It failed to take off.
It failed to get any traction whatsoever.
But there's been very demonstrably longstanding interest from the Venezuelan Maduro regime,
specifically, to use stable coins in a censorship-resistant way. So I don't know the details of
Contigo. I would not be surprised if there was cooperation or, you know, a closed eye or two
or something more deliberate. The roots of them being familiar with crypto and attempting to
exploit it goes back a long way, right? This is not something that like the average American is like
using stable coins for sanctions evasion. It is regimes that are bad guys, right? But this is a
clear example. What's your take on the moral side of this question, of the story, though?
Yeah. I mean, the moral side of this is like you actually don't even need a stable coin,
frankly, if there's any other censorship resistant assets, right? There's Bitcoin. There's
other crypto assets. You know, theoretically, the stable coin element to this only adds a
dollar peg that otherwise wouldn't exist.
I think there's a long tail of and a growing list of permissionless assets, right?

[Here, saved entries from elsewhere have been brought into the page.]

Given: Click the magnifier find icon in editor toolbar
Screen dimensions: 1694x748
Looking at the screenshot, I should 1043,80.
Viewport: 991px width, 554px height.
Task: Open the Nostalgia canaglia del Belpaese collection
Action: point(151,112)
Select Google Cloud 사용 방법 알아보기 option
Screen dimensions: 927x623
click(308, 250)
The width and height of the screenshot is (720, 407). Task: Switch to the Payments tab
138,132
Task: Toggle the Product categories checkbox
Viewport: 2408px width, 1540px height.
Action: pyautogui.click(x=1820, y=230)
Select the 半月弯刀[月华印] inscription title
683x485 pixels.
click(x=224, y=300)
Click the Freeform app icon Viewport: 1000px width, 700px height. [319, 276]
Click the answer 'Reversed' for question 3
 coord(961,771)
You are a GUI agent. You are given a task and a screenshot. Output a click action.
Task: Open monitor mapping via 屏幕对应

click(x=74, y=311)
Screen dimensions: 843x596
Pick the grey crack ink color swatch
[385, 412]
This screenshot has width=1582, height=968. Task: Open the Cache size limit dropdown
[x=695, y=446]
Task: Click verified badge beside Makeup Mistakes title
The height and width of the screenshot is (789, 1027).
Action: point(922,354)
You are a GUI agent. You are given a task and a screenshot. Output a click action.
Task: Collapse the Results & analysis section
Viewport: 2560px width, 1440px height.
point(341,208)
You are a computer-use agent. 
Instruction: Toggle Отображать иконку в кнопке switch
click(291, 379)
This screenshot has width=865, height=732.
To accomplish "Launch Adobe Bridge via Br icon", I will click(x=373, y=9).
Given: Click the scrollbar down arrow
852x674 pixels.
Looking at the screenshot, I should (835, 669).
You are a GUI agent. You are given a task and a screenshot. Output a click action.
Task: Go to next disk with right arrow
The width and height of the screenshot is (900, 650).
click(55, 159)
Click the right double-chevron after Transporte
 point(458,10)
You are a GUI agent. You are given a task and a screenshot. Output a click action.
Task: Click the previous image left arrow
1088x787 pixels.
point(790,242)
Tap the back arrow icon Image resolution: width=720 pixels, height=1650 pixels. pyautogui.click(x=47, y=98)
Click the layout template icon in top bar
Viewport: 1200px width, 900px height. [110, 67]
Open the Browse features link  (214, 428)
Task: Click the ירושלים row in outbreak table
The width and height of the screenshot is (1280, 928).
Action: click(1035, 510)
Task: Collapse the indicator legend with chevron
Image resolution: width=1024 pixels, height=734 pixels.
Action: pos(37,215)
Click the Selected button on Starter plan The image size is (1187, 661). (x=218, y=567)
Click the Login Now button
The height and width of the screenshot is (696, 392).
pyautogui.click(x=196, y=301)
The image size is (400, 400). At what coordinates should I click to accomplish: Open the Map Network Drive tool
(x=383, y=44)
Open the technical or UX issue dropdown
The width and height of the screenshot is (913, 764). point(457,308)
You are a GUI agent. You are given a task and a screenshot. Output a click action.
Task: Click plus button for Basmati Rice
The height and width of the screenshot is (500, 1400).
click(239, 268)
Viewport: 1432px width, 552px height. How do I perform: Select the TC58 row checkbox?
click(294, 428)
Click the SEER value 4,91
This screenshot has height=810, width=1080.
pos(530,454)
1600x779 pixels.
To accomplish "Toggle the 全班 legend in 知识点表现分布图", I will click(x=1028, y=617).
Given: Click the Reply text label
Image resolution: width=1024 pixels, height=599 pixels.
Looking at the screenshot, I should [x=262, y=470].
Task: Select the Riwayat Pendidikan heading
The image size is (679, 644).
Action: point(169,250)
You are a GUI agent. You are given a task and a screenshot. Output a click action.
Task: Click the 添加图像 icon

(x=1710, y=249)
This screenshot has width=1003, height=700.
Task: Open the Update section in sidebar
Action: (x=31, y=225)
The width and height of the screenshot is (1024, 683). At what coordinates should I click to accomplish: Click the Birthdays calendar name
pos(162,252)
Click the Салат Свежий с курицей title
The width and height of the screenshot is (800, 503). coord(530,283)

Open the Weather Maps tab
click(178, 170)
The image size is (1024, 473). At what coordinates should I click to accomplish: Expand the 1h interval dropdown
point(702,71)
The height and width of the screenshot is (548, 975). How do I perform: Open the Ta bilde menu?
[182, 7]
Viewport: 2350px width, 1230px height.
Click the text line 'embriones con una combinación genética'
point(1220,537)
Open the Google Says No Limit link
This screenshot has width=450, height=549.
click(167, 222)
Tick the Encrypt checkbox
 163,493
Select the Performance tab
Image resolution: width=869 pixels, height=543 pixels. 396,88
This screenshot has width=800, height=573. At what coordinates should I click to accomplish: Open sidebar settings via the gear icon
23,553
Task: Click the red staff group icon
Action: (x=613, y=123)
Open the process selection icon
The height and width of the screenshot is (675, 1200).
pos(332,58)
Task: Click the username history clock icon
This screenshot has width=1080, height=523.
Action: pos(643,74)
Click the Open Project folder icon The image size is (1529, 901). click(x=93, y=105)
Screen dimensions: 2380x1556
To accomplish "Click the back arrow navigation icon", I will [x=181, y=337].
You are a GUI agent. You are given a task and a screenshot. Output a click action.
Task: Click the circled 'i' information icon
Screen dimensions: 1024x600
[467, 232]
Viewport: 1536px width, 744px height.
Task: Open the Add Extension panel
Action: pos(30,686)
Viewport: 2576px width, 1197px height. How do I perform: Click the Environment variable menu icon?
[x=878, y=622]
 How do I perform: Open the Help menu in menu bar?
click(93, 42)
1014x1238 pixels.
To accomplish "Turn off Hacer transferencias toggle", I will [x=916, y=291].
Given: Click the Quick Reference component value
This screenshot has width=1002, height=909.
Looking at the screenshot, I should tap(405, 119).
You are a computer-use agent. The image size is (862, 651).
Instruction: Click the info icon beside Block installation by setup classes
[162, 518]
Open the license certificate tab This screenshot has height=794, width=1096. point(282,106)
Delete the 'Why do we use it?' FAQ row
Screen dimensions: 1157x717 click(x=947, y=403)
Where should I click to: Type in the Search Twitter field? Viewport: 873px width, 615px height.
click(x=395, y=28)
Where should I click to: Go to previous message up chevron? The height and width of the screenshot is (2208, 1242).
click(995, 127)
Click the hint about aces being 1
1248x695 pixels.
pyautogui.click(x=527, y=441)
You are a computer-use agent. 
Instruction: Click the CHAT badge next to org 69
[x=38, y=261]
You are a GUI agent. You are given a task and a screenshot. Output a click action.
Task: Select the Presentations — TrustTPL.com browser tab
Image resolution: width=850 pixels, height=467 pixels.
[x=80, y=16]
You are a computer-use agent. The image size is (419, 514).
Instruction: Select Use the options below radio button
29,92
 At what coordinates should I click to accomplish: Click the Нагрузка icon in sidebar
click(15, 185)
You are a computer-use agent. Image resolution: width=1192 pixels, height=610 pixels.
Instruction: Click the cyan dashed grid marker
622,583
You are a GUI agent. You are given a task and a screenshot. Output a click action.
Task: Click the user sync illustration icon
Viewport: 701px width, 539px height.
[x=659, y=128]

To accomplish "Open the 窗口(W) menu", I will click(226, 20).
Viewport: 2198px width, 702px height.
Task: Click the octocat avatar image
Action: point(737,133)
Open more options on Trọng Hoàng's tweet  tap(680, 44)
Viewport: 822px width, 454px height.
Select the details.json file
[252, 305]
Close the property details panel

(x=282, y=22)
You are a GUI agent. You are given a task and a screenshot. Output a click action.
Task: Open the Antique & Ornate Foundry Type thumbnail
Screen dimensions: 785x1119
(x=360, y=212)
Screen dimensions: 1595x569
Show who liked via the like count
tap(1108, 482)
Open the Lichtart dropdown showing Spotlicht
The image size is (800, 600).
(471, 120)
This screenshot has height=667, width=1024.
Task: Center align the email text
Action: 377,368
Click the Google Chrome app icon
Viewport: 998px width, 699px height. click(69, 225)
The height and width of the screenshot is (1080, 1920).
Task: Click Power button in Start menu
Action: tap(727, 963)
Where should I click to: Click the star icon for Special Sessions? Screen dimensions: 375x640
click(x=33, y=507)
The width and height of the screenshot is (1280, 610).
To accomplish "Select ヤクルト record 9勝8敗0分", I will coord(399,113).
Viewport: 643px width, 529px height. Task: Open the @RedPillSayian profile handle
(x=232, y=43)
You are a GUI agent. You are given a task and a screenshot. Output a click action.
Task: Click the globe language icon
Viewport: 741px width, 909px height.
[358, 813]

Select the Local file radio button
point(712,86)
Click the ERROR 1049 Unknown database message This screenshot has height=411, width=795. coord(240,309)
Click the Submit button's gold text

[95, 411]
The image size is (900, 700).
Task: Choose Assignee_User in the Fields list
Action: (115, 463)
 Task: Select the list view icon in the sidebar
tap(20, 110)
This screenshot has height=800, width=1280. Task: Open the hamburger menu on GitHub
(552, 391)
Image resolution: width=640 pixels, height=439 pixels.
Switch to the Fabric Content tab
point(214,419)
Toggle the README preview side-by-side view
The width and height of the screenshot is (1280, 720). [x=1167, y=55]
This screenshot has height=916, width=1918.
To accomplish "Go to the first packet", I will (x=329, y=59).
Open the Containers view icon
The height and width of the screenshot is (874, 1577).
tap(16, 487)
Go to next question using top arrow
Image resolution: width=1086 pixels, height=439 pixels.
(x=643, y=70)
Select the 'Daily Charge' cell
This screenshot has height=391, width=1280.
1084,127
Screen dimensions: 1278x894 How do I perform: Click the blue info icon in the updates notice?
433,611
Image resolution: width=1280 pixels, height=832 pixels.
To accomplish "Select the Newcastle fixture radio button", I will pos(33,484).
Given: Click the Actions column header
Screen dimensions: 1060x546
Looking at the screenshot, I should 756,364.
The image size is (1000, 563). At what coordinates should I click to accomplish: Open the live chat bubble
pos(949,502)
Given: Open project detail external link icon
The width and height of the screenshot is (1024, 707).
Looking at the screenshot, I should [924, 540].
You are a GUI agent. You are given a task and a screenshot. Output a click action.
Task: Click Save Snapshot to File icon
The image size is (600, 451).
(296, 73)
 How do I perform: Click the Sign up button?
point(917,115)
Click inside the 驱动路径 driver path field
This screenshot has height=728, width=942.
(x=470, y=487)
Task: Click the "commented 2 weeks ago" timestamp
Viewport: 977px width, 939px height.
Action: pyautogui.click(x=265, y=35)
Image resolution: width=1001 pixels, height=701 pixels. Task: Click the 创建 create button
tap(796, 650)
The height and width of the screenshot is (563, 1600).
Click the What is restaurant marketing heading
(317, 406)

And, you know, I think any regime that's under sanctions is going to find ways around it,
right?
You talk to experts about this stuff.
Like, every one of these regimes that's under sanctions finds an infinite longtale
ways of evading it, whether it's through like physical barter of like oil and weapons and
boats and things with other nations. But like they're very hard to enforce outside of the
U.S. banking rails, right? Almost everything else economically and financially that like countries
engaged in trade with is outside of like direct U.S. control. And so, you know, if you're Maduro,
if you're Khomeini and Iran, if you're any of these regimes under sanctions, your goal is to
continue to trade in whatever format it comes across. It's frankly a little bit embarrassing if it comes
into U.S. bank rails through multiple hops were complicit in this because somehow, you know,
a company was able to get licenses on both sides and nobody knew any better. But, you know,
I wouldn't be surprised if people unraveled deeper things, not just about Contigo, but about other
fintechs that are somehow in the middle of this. Yeah, I think, I mean, a lot of this also feel
specific to, like Contigo's business model, like you said, of kind of taking this big spread between
the official rate and kind of the, kind of the,
black market rate. I mean, stable coins and tether, you know, it's huge in Venezuela. There's
plenty of peer to peer markets. People can use any sort of wallet. I mean, the same way in
Argentina, you would go to like Equiva and exchange, you know, pays with dollars. Similar kind of
phenomenon. And people have been doing that for a long time. But then obviously you offer it
through this app that then is connected into traditional banking rails. And that seems like
where you run into issues with what they were offering. Yeah. It's surprising that this doesn't
seem hard to have figured out. There were only two licenses given by the Venezuelan
crypto regulator and Contigo is one of the two recipients and they were working with like so i think
Venezuela has like two state banks they were working with one of the two state banks both of which
are sanctioned by the u.s. government so it's it's sort of like i mean did they i i mean i don't know but
i can't imagine they did any diligence whatsoever or maybe they got the licenses after they were able
to get the u.s banking relationships that seems plausible to me that maybe they just didn't update
the whatever when they were onboarding onto these virtual bank accounts that they had at
these U.S. banks that they just didn't circle back once they'd gotten these
Venezuela licenses, but I obviously have no idea.
Turin, what's your take?
I'm more of the camp that, you know, any Eurodollar-like product eventually has this type of thing
where, like, there's somewhere in the world where they, their entire, the majority of
their business model is arming the fact that either there's some yield that's not
accessible or a license not accessible or sanctions,
Like they're all kind of like there's like a slippery slope and I think if your goal is maximum distribution, then you're inevitably going to have this.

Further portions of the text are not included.